* **Exercise aim**: Skip every picture, and copy exactly the lines from the one containing "Given: Click the small gear icon beside Quit" to the end of the data.

━━━━━ Data shown

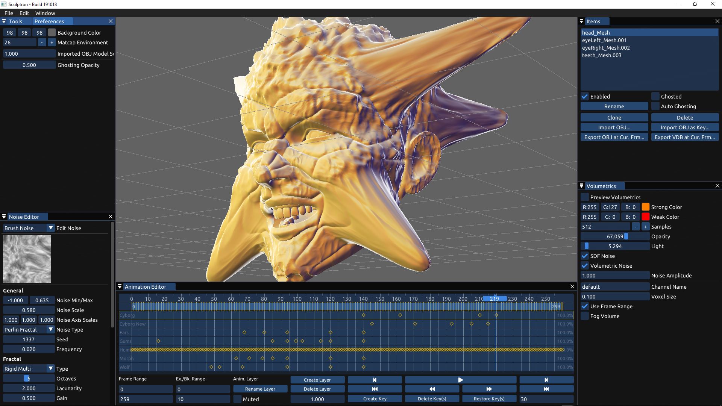Increase Samples with the plus button
This screenshot has width=722, height=406.
pyautogui.click(x=645, y=227)
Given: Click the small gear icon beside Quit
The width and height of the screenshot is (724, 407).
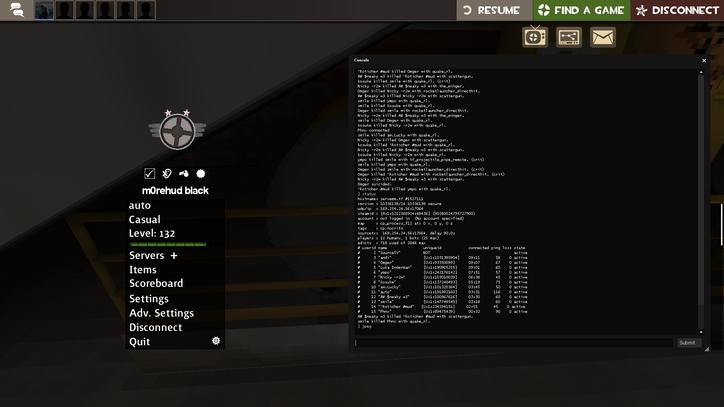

━━━━━━━━━━

* **Task answer**:
Given: Click the small gear icon beside Quit
The width and height of the screenshot is (724, 407).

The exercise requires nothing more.